Obviously, maintaining memory consistency in Dash (or any large multiprocessor) is nothing at all like the simple model of Fig. 6-1(b). A single memory access may require a substantial number of packets to be sent. Furthermore, to keep memory consistent, the access usually cannot be completed until all the packets have been acknowledged, which can have a serious effect on performance. To get around these problems, Dash uses a variety of special techniques, such as two sets of intercluster links, pipelined writes, and different memory semantics than one might expect. We will discuss some of these issues later. For the time being, the bottom line is that this implementation of "shared memory" requires a large data base (the directories), a considerable amount of computing power (the directory management hardware), and a potentially large number of packets that must be sent and acknowledged.

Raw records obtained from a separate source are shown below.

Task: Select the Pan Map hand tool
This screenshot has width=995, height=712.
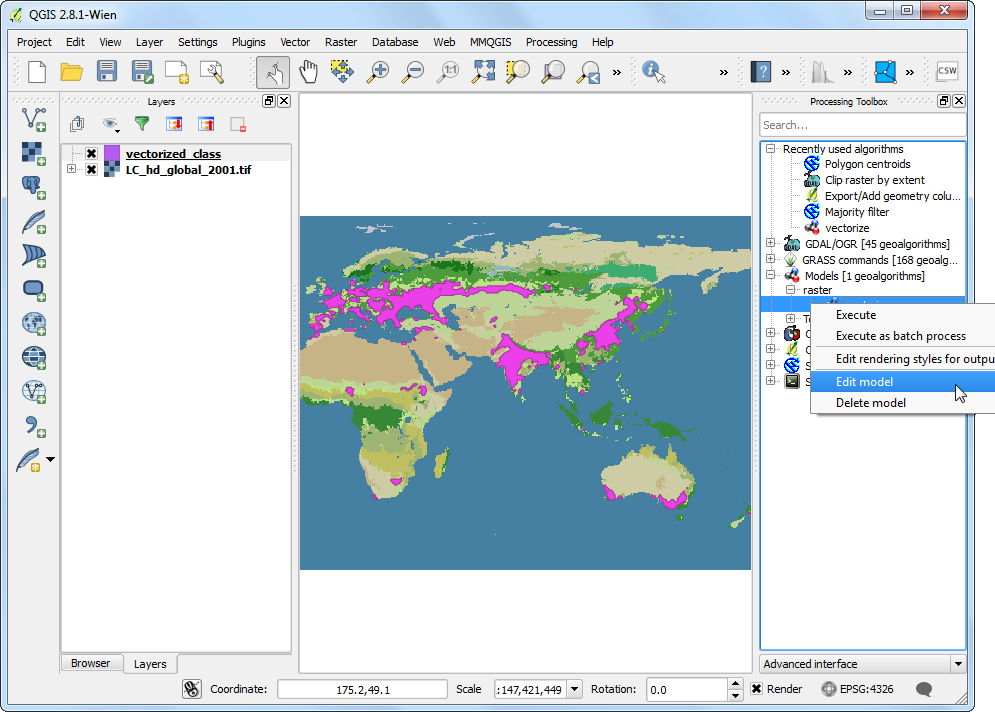Action: [x=308, y=71]
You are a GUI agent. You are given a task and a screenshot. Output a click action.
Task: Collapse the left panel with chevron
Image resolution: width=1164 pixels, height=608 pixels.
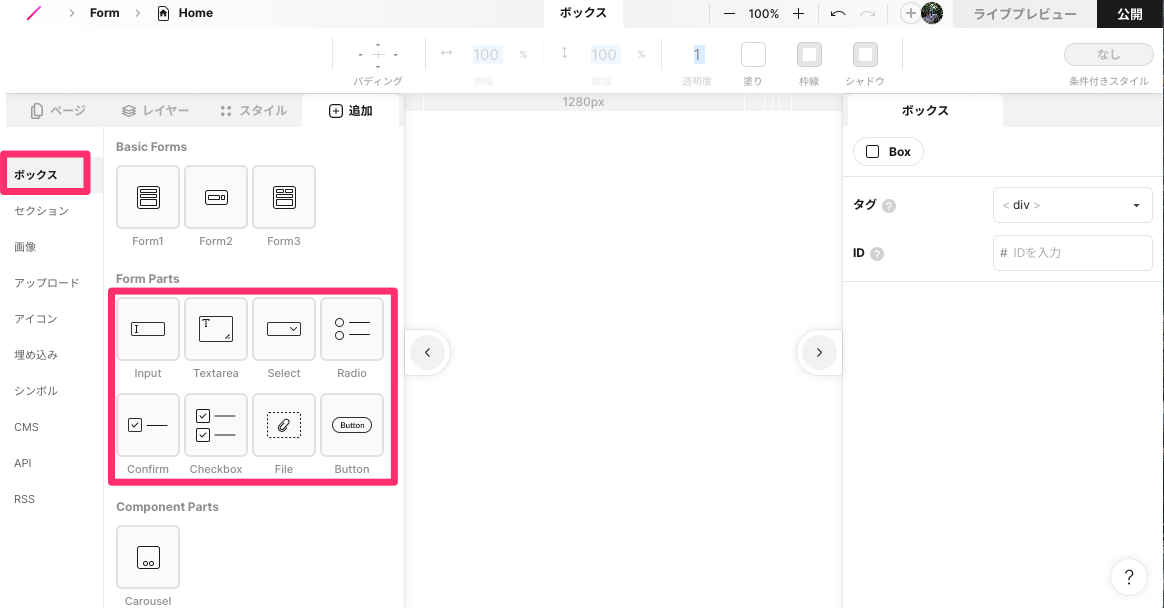pyautogui.click(x=427, y=352)
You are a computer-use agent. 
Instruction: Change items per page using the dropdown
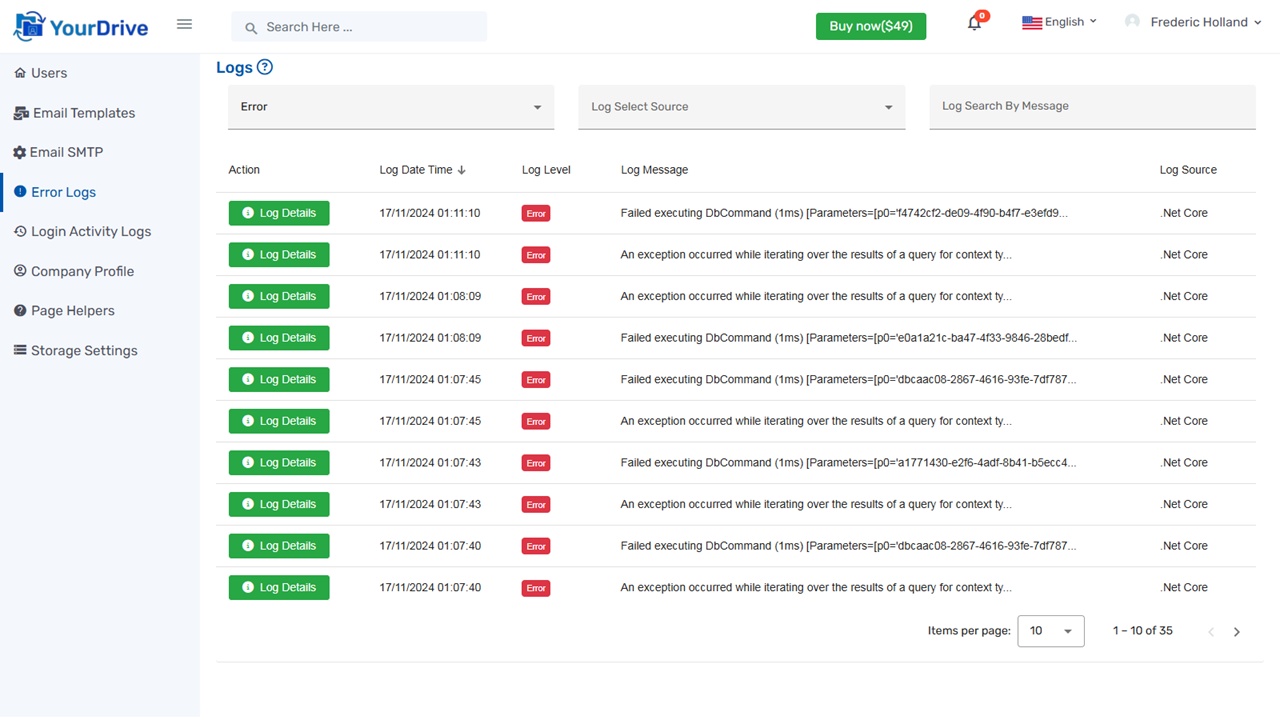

We will see later that implementing distributed shared memory has precisely the same properties. The difference between the two lies much more in the implementation technique than in the ideas, architecture, or algorithms.

6.2.5. NUMA Multiprocessors

If nothing else, it should be abundantly clear by now that hardware caching in large multiprocessors is not simple. Complex data structures must be maintained by the hardware and intricate protocols, such as those of Fig. 6-8, must be built into the cache controller or MMU. The inevitable consequence is that large multiprocessors are expensive and not in widespread use.